§ **SHORT PROBLEM**: Return the items running from the line containing "Select the second slideshow dot" through the end of the items as a JSON list of strings, one string per line, skipping blank lines and leaving out the pictures.

§ **MATERIAL FOR THIS TASK**:

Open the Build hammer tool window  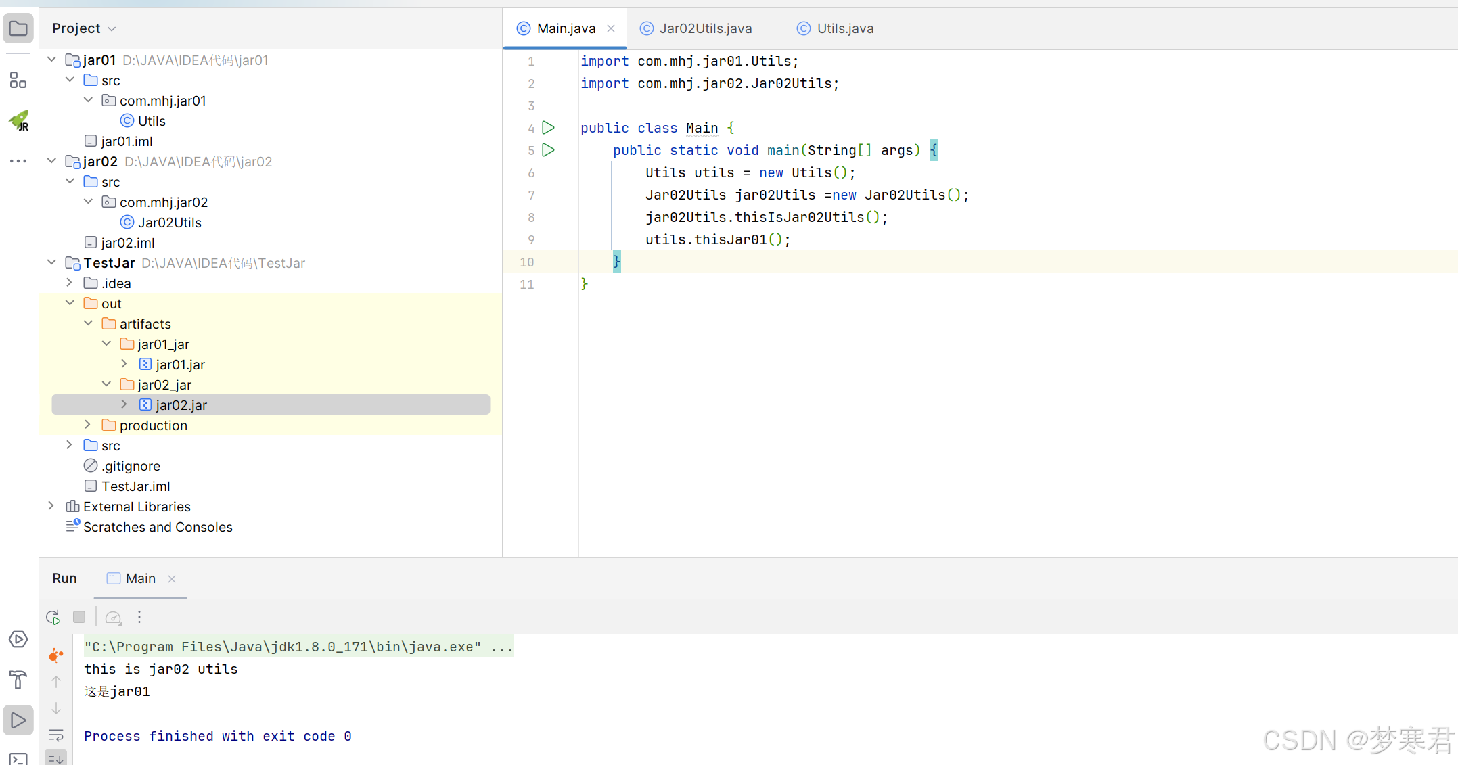[18, 679]
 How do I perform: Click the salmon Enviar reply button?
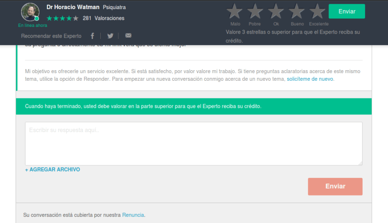tap(335, 186)
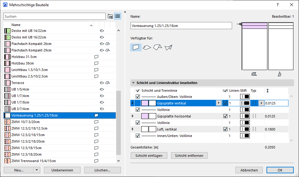Select the wall availability icon under Verfügbar für
Screen dimensions: 299x177
pyautogui.click(x=136, y=47)
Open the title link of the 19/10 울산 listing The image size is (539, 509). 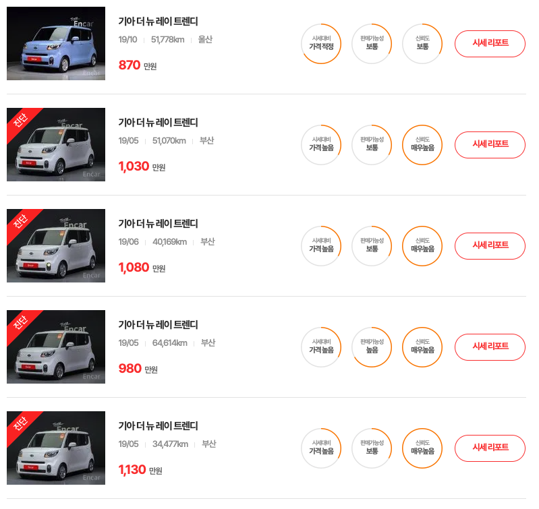(x=158, y=22)
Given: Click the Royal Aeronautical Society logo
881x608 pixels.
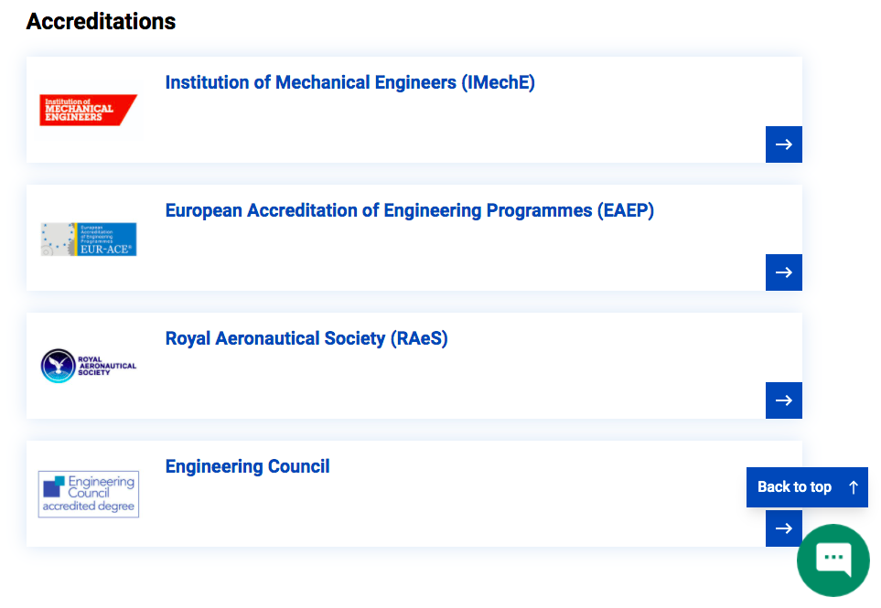Looking at the screenshot, I should pos(89,366).
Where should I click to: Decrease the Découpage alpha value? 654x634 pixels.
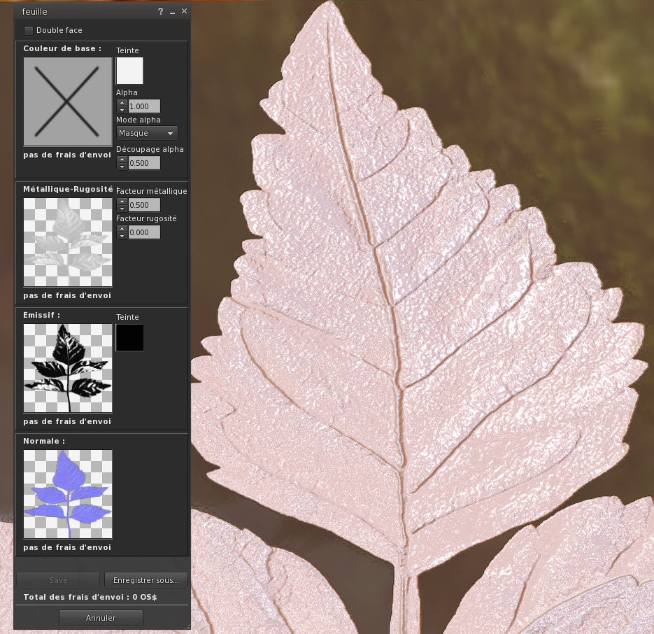122,167
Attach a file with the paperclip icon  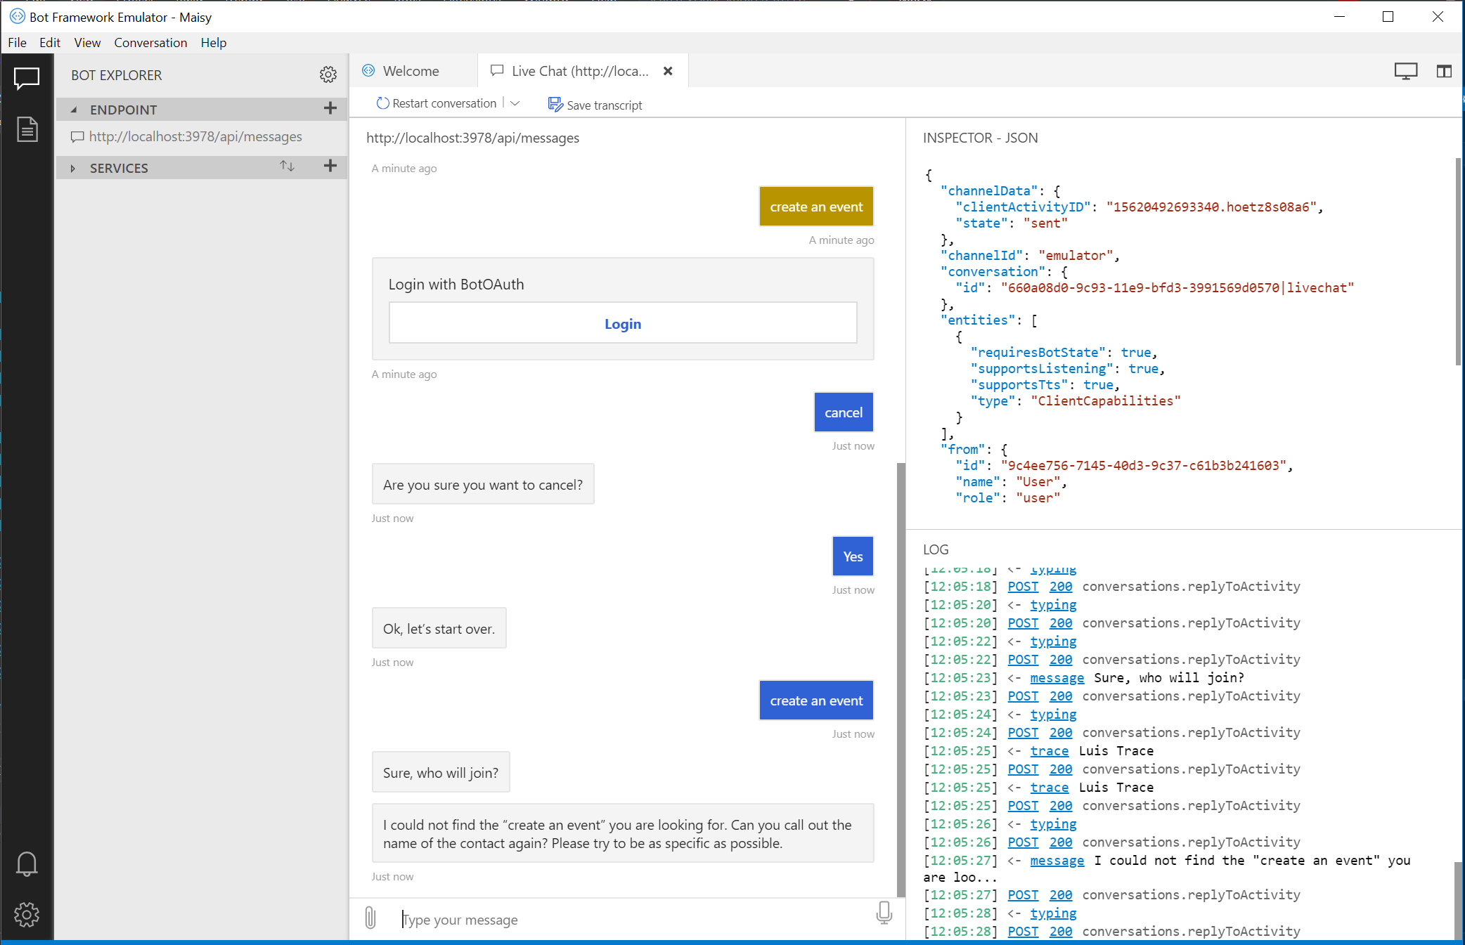(370, 918)
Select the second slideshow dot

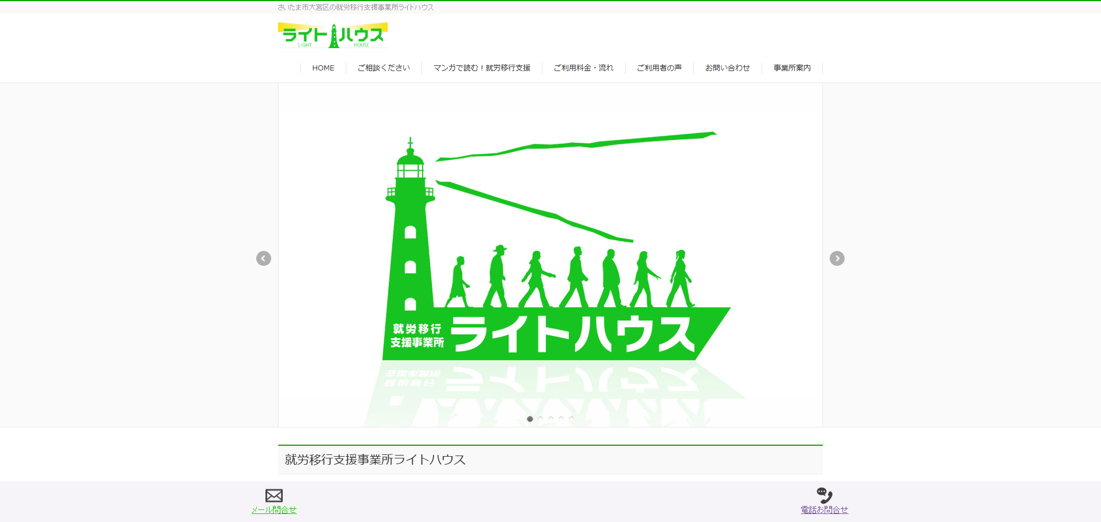pyautogui.click(x=540, y=419)
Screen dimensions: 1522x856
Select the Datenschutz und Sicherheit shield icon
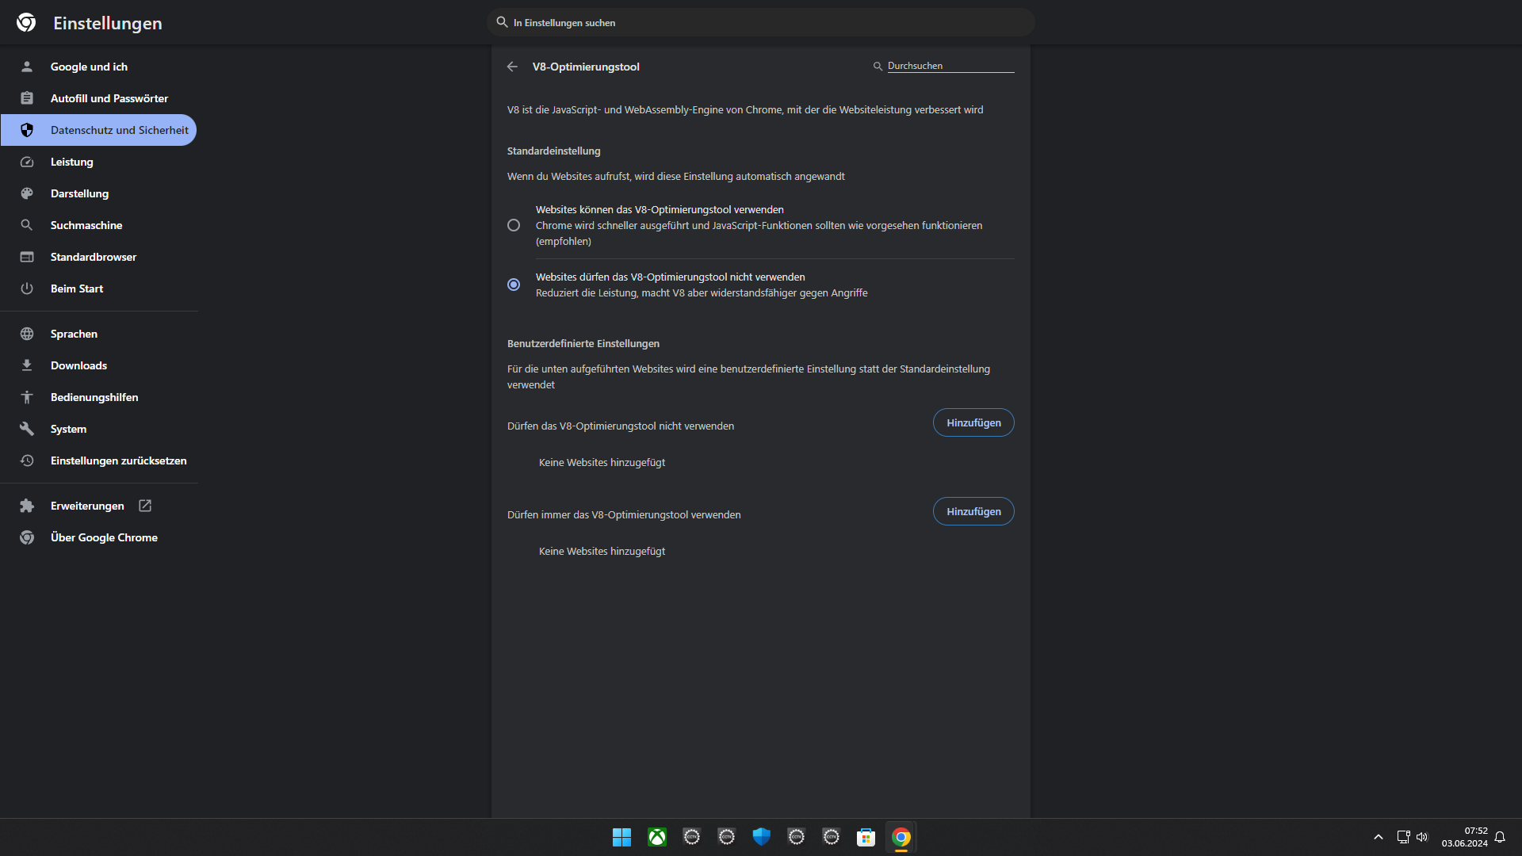(x=27, y=130)
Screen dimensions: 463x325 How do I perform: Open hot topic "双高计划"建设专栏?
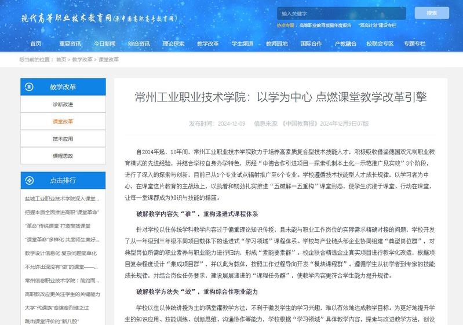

§ **ANSWER BELOW**:
[
  "Select the second slideshow dot",
  "pyautogui.click(x=540, y=419)",
  "Screen dimensions: 1522x856",
  "Select the Datenschutz und Sicherheit shield icon",
  "(x=27, y=130)",
  "Screen dimensions: 463x325 How do I perform: Open hot topic \"双高计划\"建设专栏?"
]